It is the first time the Department of Veteran Affairs, a government-run military veteran benefit system, has established a special category of Agent Orange exposure for troops who weren't on the ground or didn't serve on inland waterways in Vietnam.
The new rule, approved by the White House, takes effect Friday. The expected cost over 10 years is USD 47.5 million, with separate health care coverage adding to the price tag.
The new regulation covers an expanded group of military personnel who flew or worked on Fairchild C-123 aircraft in the US from 1969 to 1986 and were believed to have been exposed to Agent Orange residue. The planes had been used to spray millions of gallons of the chemical herbicide during the Vietnam War.

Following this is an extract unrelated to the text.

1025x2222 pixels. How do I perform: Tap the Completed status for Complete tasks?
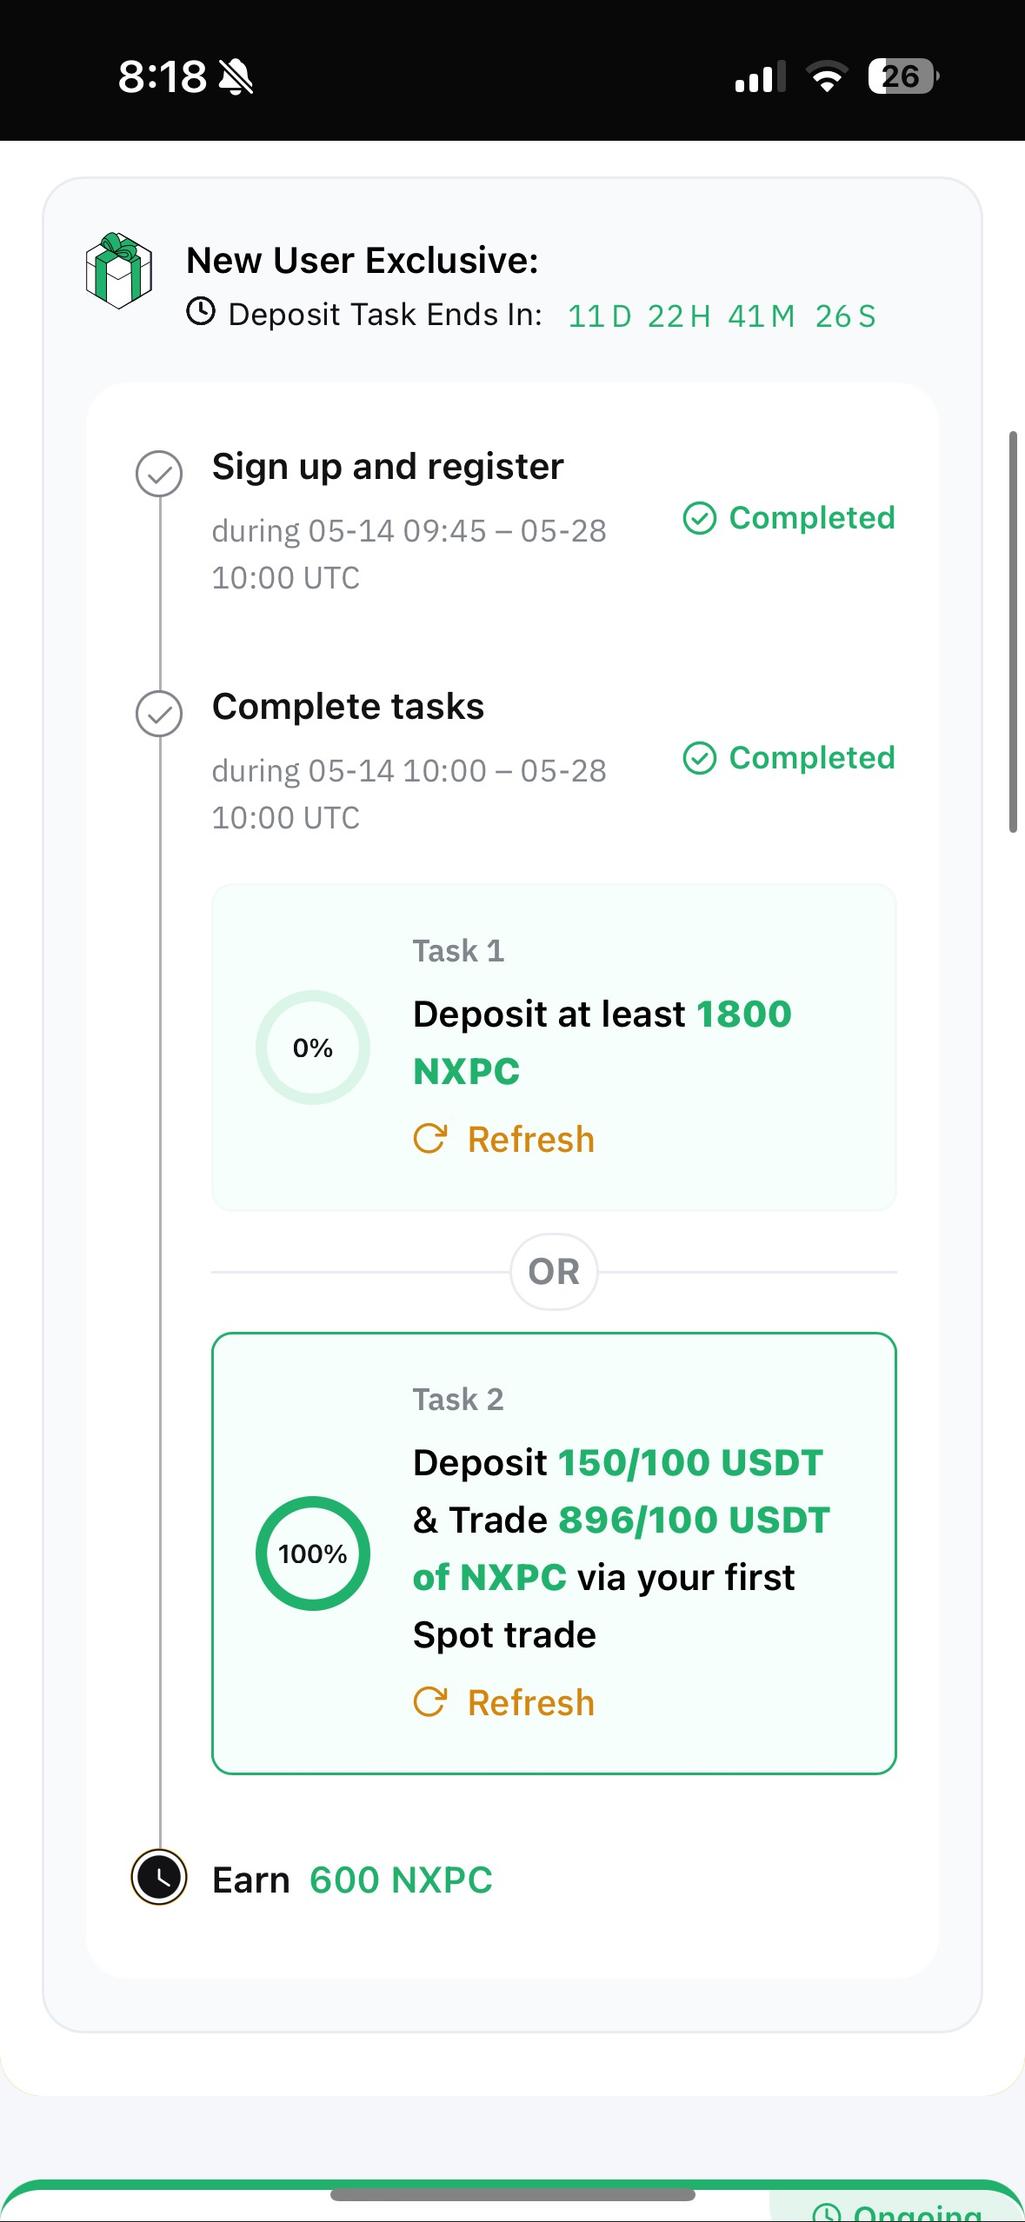coord(789,758)
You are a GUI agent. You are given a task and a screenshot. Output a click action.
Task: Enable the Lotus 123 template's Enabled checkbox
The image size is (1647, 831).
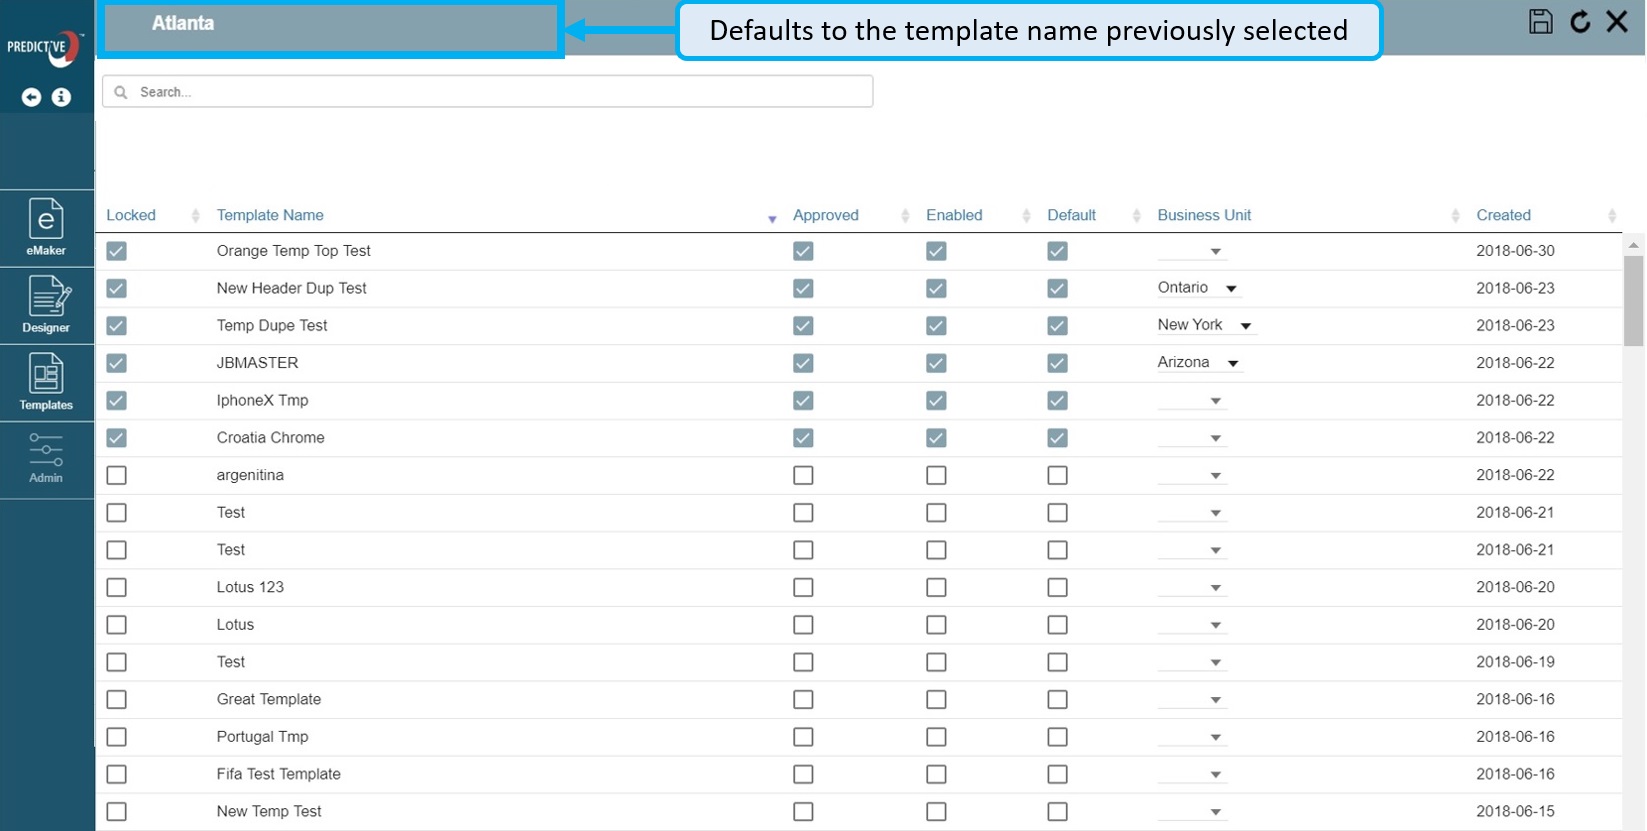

Still, citing weaker scientific evidence, the VA said it will not cover roughly 200,000 "Blue Water" veterans who say they were exposed to Agent Orange while serving aboard deep-water naval vessels off Vietnam's coast.
Undertaking a review of military records, the VA said it subsequently determined that pilots, mechanics and medical personnel who served at seven other locations in the US and abroad also were potentially affected Florida, Virginia, and Arizona, as well as Taiwan, Panama, South Korea and the Philippines.
Those affected individuals under the new rule will now be eligible to receive disability aid including survivor benefits and medical care. The veterans must show they worked on a contaminated plane and later developed any of 14 medical conditions such as prostate cancer, diabetes and leukemia that the VA has determined to be connected to Agent Orange.
But they also blamed the government for not recognizing their health problems and claims sooner.